(Dataset items)

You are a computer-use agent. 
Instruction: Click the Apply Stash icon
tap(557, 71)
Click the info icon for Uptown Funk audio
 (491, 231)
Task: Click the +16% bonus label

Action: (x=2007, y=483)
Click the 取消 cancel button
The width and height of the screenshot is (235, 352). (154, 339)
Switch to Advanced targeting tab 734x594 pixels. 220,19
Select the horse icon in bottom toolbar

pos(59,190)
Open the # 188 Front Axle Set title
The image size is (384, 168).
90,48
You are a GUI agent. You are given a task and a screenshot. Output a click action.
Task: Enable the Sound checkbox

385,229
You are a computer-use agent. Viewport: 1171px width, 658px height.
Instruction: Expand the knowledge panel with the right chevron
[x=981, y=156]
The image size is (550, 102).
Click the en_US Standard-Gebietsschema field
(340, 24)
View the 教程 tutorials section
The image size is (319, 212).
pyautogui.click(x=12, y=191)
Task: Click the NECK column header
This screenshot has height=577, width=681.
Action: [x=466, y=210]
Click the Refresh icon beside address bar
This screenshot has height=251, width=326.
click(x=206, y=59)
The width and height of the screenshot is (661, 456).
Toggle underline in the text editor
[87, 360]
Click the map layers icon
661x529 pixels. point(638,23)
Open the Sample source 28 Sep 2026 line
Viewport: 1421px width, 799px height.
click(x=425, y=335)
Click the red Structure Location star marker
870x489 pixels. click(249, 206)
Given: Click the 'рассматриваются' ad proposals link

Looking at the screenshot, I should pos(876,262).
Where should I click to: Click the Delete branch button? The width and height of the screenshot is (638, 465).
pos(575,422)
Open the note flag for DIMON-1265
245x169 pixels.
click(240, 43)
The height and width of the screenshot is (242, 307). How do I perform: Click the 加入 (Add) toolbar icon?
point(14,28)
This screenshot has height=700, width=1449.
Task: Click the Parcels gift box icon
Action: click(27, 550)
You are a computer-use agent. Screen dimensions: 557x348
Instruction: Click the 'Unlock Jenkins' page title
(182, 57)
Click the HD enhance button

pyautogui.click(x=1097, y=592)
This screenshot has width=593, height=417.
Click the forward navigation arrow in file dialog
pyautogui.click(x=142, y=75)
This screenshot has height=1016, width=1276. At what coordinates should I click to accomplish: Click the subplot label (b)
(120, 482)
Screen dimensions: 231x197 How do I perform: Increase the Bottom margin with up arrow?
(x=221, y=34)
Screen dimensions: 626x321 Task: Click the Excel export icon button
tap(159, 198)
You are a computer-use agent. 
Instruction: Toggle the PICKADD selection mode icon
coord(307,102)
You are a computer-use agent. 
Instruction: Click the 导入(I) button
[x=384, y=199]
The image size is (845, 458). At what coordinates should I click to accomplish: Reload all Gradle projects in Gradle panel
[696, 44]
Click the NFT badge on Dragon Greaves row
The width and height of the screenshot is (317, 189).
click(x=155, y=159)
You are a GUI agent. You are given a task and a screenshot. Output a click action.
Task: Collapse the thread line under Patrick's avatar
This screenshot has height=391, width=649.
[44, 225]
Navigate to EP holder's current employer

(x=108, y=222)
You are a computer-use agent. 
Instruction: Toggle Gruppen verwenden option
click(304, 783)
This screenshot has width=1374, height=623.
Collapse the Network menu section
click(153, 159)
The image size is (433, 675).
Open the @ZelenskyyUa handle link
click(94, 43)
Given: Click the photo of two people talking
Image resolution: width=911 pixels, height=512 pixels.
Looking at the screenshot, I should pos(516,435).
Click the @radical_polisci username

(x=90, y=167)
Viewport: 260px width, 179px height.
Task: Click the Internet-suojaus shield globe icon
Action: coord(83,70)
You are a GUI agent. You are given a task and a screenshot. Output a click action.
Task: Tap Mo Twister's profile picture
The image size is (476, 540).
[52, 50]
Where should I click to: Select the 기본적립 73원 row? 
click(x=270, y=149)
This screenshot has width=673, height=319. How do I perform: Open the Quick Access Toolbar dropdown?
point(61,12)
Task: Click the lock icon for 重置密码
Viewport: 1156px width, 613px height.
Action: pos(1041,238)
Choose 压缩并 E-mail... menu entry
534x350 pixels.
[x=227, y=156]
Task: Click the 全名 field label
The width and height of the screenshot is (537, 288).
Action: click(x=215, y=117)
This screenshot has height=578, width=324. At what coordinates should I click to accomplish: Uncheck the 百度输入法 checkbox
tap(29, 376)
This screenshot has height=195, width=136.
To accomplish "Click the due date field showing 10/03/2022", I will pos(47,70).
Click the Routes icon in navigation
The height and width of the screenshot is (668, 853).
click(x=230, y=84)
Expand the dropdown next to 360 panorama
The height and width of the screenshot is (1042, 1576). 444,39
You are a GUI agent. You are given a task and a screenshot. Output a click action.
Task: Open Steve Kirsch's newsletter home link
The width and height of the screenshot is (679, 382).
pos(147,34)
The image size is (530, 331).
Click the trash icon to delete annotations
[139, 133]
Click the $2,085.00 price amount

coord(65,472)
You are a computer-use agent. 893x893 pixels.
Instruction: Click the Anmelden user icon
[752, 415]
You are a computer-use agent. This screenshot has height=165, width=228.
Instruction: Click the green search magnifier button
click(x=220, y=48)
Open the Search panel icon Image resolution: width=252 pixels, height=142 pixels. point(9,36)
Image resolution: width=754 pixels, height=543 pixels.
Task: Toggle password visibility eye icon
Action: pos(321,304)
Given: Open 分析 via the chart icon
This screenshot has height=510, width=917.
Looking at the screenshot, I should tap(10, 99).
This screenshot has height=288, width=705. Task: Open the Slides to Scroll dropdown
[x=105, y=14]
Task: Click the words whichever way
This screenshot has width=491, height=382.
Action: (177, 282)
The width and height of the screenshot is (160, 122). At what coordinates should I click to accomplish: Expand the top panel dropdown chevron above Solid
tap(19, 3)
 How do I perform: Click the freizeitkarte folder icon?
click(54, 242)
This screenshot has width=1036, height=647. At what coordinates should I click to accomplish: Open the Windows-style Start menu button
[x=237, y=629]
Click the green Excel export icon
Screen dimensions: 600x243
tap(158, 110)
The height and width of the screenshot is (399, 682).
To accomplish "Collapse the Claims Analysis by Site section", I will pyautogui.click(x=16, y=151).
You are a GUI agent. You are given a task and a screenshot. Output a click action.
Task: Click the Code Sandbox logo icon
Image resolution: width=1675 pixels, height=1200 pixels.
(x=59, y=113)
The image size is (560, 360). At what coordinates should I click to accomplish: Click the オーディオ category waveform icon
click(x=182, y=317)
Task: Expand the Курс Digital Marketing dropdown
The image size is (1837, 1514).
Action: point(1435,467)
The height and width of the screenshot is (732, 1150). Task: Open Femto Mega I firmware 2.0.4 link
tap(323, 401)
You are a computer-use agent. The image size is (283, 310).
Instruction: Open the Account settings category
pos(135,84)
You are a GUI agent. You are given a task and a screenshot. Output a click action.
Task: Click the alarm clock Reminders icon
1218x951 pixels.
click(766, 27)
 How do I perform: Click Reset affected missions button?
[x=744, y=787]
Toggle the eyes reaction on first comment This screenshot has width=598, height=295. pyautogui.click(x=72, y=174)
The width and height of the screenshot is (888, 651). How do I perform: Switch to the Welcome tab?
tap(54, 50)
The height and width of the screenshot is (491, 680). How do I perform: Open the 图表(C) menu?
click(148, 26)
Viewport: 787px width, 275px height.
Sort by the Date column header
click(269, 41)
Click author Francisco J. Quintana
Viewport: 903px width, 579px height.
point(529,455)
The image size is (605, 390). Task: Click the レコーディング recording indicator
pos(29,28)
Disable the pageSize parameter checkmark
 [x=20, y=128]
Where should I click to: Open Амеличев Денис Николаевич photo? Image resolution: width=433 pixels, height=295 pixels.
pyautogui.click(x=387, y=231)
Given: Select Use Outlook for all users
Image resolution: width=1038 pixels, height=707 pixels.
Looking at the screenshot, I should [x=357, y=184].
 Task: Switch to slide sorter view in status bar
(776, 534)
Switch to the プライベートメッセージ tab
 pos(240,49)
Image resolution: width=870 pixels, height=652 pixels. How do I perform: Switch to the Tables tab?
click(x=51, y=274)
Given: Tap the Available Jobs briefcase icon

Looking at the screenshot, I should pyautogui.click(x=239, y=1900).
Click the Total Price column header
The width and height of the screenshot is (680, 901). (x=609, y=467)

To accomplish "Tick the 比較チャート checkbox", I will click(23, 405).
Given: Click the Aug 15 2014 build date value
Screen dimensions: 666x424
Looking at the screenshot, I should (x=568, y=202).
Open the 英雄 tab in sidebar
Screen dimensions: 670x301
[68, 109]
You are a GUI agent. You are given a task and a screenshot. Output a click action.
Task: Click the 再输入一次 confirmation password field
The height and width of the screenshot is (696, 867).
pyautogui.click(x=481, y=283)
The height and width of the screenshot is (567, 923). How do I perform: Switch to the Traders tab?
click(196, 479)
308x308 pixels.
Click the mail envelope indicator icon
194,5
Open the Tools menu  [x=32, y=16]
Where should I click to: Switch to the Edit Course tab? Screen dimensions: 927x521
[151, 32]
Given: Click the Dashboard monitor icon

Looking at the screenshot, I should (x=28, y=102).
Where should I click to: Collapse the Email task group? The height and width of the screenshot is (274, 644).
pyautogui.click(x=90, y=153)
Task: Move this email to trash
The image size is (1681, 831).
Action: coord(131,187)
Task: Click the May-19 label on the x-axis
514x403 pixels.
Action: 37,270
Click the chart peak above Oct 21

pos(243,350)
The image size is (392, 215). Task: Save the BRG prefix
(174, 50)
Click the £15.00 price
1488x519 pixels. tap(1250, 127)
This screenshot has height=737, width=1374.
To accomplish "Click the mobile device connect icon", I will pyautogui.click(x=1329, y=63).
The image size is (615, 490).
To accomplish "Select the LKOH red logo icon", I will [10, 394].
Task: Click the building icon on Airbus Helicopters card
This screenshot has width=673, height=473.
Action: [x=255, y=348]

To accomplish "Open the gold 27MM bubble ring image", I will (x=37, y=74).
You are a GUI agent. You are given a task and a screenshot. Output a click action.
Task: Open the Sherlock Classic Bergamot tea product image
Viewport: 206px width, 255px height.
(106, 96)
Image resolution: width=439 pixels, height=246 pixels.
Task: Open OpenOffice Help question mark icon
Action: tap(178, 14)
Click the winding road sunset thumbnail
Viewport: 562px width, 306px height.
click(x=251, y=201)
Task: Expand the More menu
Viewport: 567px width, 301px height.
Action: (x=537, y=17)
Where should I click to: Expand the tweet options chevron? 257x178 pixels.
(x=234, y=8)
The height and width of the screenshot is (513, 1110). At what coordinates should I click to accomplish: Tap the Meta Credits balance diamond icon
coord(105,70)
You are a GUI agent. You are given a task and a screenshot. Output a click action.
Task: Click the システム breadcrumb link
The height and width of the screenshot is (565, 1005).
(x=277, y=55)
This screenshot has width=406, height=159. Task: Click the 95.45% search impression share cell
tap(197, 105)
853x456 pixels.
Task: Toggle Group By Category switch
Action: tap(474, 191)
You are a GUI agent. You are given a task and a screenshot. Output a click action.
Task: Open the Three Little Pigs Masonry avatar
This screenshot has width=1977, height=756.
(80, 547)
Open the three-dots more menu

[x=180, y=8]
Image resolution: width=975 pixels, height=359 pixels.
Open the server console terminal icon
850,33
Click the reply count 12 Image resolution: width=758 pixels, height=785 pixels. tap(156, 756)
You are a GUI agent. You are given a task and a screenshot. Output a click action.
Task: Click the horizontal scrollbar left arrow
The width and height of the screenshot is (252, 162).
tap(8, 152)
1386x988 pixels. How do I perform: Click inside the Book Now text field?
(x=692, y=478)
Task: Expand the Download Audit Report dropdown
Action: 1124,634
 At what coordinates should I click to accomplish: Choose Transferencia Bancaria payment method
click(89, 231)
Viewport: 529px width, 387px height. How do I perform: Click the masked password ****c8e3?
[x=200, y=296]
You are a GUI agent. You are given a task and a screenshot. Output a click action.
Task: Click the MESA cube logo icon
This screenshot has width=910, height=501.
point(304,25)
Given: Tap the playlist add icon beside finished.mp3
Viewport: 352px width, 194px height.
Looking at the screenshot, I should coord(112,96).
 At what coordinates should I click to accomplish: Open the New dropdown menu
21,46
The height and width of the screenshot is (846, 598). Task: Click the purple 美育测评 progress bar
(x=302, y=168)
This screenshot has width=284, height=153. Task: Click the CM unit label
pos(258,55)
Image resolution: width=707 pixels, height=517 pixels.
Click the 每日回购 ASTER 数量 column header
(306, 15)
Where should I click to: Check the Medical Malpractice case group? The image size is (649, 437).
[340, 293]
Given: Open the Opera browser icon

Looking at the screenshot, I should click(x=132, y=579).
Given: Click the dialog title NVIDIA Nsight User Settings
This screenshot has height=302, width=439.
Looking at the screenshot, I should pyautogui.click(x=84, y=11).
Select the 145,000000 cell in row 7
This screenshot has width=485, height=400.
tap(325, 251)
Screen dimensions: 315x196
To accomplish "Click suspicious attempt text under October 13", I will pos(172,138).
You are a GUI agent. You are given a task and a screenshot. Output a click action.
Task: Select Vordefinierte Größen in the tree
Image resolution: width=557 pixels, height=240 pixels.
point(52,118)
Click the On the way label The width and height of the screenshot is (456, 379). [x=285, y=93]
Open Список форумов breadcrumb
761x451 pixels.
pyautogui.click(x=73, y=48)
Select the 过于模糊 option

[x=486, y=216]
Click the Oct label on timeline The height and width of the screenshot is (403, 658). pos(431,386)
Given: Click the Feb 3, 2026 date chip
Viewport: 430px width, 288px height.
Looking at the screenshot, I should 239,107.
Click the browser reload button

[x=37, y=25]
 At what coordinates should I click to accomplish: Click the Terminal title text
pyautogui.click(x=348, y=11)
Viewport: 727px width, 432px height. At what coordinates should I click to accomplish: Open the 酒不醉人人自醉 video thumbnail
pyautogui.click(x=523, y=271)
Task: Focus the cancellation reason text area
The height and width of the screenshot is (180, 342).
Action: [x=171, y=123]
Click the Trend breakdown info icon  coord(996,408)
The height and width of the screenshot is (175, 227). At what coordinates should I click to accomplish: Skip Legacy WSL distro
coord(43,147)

* **TASK PROMPT**
Once you have checked each line above for the string "logo", state how many lines contain it and add nothing more.

* **OUTPUT OF THE TASK**
3